“洪九,你不好好在牢房守着,怎么来这了?”黄维安捏了捏眼角。
“黄县令,小的是有事回报的,今个牢里又来了几个人,听那几个说,好像是陇右谢家的,其中一个人叫什么谢迁!”洪九这话不说还好,这一说出来,黄维安就觉得头昏眼花的,一个不稳就跌坐在了椅子上。黄维安两眼犯晕,手也哆嗦了起来,老天啊,这又来了个谢家,这还让不让人活了。还有那个三道观察使房大人,现在在哪里呢,这要是再不来,他黄维安别说保住官位了,命能保住就算烧高香了。
“洪九啊,你回去毫升照看着吧,只要别让他们闹将起来就行了。哎,瞧这势头,黄某这官算是当到头了!”黄维安有点失落的摆了摆手,他现在特别羡慕那些有后台的,人家有来路的都是拿县令当跳板转,做上个三两年就升官了,也就他黄维安,这县令一当就是八年,更惨的是连地方都不带换的。现在倒好,出了这档子事,这县令也当不下去了。
洪九一惊,这黄维安可以说得上是位很好的官了,从他继任后,这长武县年景一年强过一年,老百姓存粮多了,这日子自然是好过了。如今这黄维安居然说官职不保,洪九还真有些舍不得了,“县令大人,你可不能灰心啊,这朝廷不是已经派钦差来了嘛,估摸着这几日,也该到了吧!”
“钦差?洪九,你就别宽慰本大人了,那房小将军打仗是有一手,但是处理这种事,哎,难啊!”黄维安只能苦笑一番了,也不知道这陛下是怎么想的,这么大的事,居然派了个毛头小子出来,更可怕的是,还是个将军出身的。黄维安很怀疑,是不是陛下看房小将军不顺眼,故意出个难题让他啃的。可是仔细一想,黄维安就否定了这个想法,这房小将军可是长乐殿下的夫君啊,长乐殿下是谁,那可是陛下最宠爱的女儿呢。
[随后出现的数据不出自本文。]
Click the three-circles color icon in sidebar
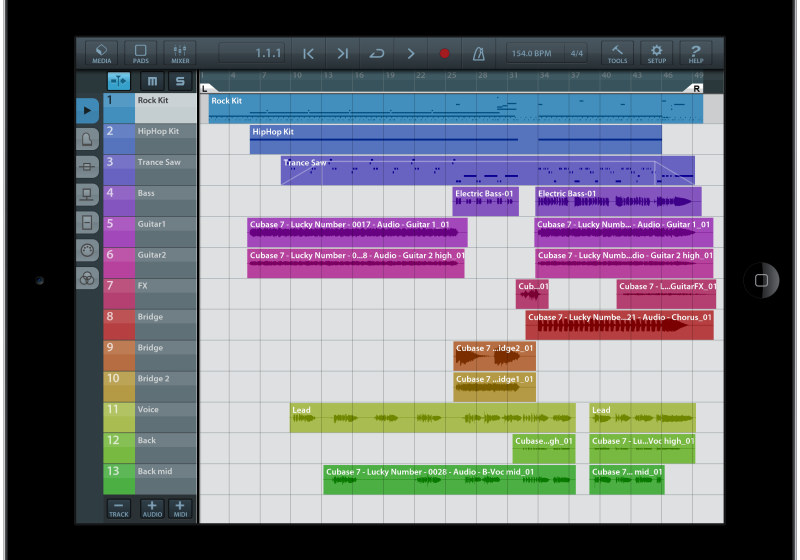Image resolution: width=800 pixels, height=560 pixels. [x=88, y=279]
房遗爱是要多郁闷就有多郁闷,一声震天吼,吼来的却是几个狱卒的喝骂声,“叫什么叫,谢迁就了不起了,旁边屋里还关着个卢成志呢,他身份可比你高贵多了。哼,还想出去,告诉你,就死了这条心吧,没我们黄县令的命令,谁都别想出去。”
“告诉你们,本公子叫房遗爱,不叫谢迁,我可是陛下钦封的三道观察使,实打实的御赐钦差,识相的,赶紧把我放出去!”
“哟呵,能耐了你啊,刚还叫谢迁呢,现在就改名房遗爱了,还钦差大人!”狱卒说着就甩过来一鞭子,亏得房遗爱腿脚灵活,见一鞭子没抽到房遗爱,狱卒也不气馁,笑道,“你说你是钦差,那好说,印玺、腰牌、圣旨,只要你拿出一样来,哥几个就放你出去。”
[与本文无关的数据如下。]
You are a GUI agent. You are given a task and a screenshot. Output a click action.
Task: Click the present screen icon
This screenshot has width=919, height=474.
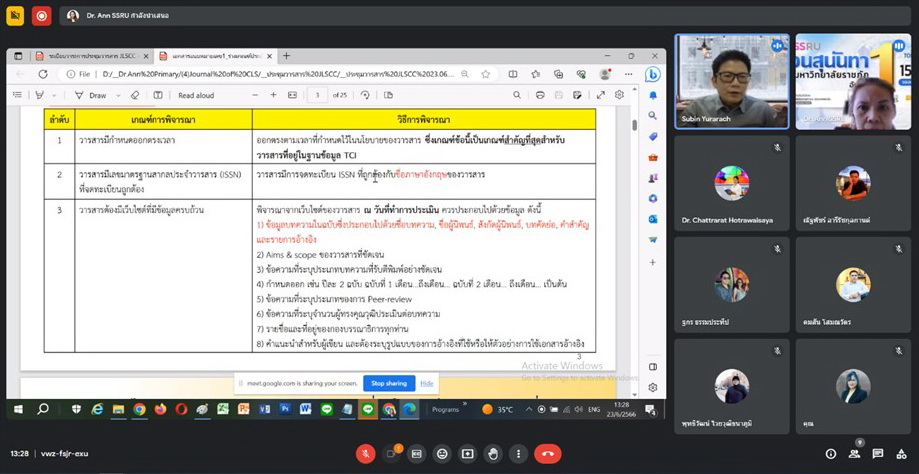(467, 454)
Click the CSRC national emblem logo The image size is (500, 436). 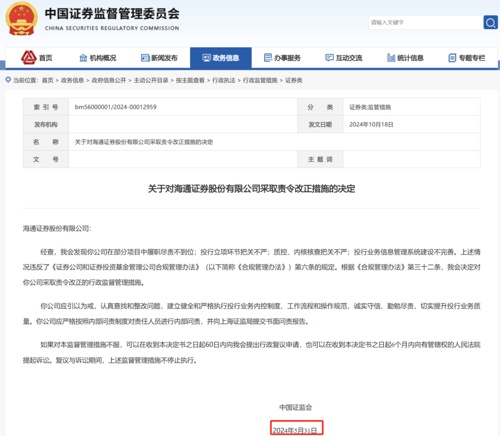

房遗爱翻了翻白眼,他可是冒充色狼来的,这身上带什么腰牌啊,这要是被人发现了那岂不是露馅了。自己身上是没啥圣旨腰牌的,只能转头望了望三大跟班,三个跟班一同摇了摇头,铁靺粗声粗气道,“主人,这来的时候,是你说不能暴露身份的,我们便把腰牌都扔给阿勇了!”
完蛋,这下只有一张嘴皮子了,但是这些狱卒明显不信啊,“几位,我真是钦差房大人啊!”
“你是房大人,那我们还是阎罗王呢,少废话,在胡说八道的,把你们锁茅房去!”
狱卒们无比嚣张的去巡逻了,房遗爱吐了口唾沫就老老实实的坐了下来,这回可真是自找罪受了。铁靺拱了拱丁老八,小声嘀咕道,“老八,一会儿瞧你的了,等逃出去,老子请你喝酒!”
“铁将军,这可是你说的,不准反悔!”丁老八双眼一亮,他可知道,铁靺那里的酒可都是从少将军那里搬来的,有些还都是夫人赏赐的呢,那些酒可都是好酒啊,像那海天蓝更是有钱都没地方买的。
“瞧你这点出息,老子还会骗你不成?”铁靺拍了下丁老八的后脑勺,“俺老铁,一口唾沫一个钉,还能坑你嘛?”
“好,铁将军,你就等着瞧好吧,这种破玩意,老丁眨眼间就能搞定了!”
等一会儿旁边没有狱卒后,丁老八拿出根细铁条就冲铁链上的铜锁戳了起来,不一会儿就听铜锁传来了“嘎嘣”一声,房遗爱和铁靺立刻兴奋了起来,铁靺一扒拉丁老八,夸赞道,“老八,真有你的,这么快就搞定了,看来带你来还真带对了,等出去了,老子赏你一坛上好的醉不归!”